(Stored items)
####################

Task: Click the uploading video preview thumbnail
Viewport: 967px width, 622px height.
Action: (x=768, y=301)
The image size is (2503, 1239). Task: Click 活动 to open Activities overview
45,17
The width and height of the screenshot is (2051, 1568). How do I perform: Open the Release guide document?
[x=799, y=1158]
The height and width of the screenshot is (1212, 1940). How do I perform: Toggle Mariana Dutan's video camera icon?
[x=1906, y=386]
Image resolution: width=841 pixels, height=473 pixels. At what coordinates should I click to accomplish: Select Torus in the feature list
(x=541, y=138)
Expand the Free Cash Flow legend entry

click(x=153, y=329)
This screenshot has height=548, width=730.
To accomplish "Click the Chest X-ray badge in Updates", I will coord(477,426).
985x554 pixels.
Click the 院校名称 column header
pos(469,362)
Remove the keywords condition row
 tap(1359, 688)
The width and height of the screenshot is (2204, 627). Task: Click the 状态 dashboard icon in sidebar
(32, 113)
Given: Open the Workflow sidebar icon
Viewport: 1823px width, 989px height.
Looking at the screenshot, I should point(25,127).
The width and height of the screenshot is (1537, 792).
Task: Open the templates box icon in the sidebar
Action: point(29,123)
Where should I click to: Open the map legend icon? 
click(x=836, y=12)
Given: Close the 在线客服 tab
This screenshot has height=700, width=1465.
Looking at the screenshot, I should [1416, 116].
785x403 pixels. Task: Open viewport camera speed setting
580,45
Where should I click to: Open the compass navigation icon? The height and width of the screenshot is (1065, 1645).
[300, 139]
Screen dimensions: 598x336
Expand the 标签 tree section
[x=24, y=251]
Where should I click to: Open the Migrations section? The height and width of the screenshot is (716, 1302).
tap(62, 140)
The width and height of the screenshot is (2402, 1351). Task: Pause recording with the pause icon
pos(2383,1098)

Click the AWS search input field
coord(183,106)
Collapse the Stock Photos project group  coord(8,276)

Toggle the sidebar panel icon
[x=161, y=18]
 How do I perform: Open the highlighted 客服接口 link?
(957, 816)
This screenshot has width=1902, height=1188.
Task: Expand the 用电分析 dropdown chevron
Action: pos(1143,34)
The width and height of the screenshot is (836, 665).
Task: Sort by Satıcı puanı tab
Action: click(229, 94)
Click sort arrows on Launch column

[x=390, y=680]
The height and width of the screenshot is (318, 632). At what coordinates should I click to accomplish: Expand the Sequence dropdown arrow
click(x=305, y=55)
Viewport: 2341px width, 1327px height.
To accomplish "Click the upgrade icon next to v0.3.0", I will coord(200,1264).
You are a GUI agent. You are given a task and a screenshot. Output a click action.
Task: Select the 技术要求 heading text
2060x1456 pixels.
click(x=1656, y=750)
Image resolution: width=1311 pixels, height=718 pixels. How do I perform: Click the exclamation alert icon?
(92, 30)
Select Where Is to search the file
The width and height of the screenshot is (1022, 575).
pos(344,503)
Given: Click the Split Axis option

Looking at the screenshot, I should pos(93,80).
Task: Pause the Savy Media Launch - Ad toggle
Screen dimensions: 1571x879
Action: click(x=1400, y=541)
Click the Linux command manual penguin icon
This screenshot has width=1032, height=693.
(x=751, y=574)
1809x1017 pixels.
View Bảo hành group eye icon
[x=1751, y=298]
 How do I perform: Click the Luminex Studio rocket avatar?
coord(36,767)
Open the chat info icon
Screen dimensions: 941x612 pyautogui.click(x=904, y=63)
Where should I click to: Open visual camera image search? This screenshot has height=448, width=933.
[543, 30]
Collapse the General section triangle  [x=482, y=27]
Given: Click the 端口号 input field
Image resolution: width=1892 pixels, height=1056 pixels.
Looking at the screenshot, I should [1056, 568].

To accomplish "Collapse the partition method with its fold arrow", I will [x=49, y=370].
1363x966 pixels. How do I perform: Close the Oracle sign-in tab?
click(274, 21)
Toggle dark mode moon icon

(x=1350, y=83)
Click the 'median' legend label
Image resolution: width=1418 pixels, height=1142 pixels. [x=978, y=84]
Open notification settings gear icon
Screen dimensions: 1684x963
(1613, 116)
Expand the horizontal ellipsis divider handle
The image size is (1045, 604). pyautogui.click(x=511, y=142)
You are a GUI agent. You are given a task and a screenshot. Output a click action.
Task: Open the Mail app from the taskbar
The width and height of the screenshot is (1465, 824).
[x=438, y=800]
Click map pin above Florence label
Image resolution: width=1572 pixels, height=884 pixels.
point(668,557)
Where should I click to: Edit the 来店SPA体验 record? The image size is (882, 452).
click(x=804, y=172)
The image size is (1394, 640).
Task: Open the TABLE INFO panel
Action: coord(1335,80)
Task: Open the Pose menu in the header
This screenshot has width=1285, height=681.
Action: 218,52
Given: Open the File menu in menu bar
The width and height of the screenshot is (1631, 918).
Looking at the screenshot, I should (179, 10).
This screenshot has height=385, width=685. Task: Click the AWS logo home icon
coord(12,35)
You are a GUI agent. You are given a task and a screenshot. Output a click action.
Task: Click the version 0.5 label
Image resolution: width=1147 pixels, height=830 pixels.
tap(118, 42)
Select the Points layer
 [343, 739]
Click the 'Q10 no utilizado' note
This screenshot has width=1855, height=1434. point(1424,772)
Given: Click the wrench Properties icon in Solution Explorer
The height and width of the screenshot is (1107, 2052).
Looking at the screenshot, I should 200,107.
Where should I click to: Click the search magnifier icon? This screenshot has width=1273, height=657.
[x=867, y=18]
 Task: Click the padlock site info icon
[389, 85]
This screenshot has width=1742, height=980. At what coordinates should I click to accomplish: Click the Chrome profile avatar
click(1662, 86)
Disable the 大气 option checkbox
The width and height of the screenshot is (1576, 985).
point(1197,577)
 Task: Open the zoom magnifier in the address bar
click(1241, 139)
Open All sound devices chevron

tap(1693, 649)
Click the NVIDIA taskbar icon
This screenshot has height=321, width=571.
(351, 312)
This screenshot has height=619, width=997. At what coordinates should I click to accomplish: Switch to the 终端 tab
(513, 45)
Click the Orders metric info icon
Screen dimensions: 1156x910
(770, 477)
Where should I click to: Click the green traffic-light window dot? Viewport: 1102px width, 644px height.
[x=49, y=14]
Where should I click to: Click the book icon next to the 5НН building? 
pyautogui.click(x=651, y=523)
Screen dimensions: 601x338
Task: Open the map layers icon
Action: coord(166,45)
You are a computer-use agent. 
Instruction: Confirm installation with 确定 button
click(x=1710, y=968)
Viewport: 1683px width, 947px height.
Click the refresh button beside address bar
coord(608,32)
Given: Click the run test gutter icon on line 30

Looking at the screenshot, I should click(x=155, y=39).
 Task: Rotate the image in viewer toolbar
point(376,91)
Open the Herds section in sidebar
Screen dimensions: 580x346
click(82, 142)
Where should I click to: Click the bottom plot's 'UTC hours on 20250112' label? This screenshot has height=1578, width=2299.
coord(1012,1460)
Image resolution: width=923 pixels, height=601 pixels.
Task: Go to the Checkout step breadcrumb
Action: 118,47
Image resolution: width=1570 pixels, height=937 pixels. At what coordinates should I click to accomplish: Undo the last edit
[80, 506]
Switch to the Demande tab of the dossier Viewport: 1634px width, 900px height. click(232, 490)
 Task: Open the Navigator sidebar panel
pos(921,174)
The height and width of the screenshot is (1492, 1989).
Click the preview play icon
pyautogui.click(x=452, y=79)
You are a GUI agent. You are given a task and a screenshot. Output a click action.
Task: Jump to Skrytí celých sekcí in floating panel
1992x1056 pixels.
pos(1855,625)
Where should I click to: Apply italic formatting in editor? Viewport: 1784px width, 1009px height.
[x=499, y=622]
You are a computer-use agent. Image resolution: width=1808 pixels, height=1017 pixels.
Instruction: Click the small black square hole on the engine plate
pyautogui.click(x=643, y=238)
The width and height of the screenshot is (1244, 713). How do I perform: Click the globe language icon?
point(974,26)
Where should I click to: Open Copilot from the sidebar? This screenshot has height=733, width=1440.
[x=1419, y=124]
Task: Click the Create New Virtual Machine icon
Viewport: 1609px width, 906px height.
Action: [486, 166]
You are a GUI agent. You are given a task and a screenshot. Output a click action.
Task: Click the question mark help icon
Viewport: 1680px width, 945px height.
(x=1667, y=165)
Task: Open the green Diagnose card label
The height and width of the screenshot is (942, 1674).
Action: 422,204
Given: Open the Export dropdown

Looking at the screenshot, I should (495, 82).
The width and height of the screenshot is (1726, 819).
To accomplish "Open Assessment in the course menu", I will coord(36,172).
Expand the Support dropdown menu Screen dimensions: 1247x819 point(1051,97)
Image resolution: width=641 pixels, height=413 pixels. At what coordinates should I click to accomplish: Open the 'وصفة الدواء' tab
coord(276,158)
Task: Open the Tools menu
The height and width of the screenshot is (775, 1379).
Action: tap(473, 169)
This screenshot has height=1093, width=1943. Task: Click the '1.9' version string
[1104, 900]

####################

◆ **EXERCISE INSTRUCTIONS**:
From the records above, print only the lines between the one holding "How do I perform: Open the highlighted" and the one holding "1809x1017 pixels.", inclusive, exactly as they stand.

◆ **ANSWER BOX**:
 How do I perform: Open the highlighted 客服接口 link?
(957, 816)
This screenshot has width=1902, height=1188.
Task: Expand the 用电分析 dropdown chevron
Action: pos(1143,34)
The width and height of the screenshot is (836, 665).
Task: Sort by Satıcı puanı tab
Action: click(229, 94)
Click sort arrows on Launch column

[x=390, y=680]
The height and width of the screenshot is (318, 632). At what coordinates should I click to accomplish: Expand the Sequence dropdown arrow
click(x=305, y=55)
Viewport: 2341px width, 1327px height.
To accomplish "Click the upgrade icon next to v0.3.0", I will coord(200,1264).
You are a GUI agent. You are given a task and a screenshot. Output a click action.
Task: Select the 技术要求 heading text
2060x1456 pixels.
click(x=1656, y=750)
Image resolution: width=1311 pixels, height=718 pixels. How do I perform: Click the exclamation alert icon?
(92, 30)
Select Where Is to search the file
The width and height of the screenshot is (1022, 575).
pos(344,503)
Given: Click the Split Axis option

Looking at the screenshot, I should pos(93,80).
Task: Pause the Savy Media Launch - Ad toggle
Screen dimensions: 1571x879
Action: click(x=1400, y=541)
Click the Linux command manual penguin icon
This screenshot has width=1032, height=693.
(x=751, y=574)
1809x1017 pixels.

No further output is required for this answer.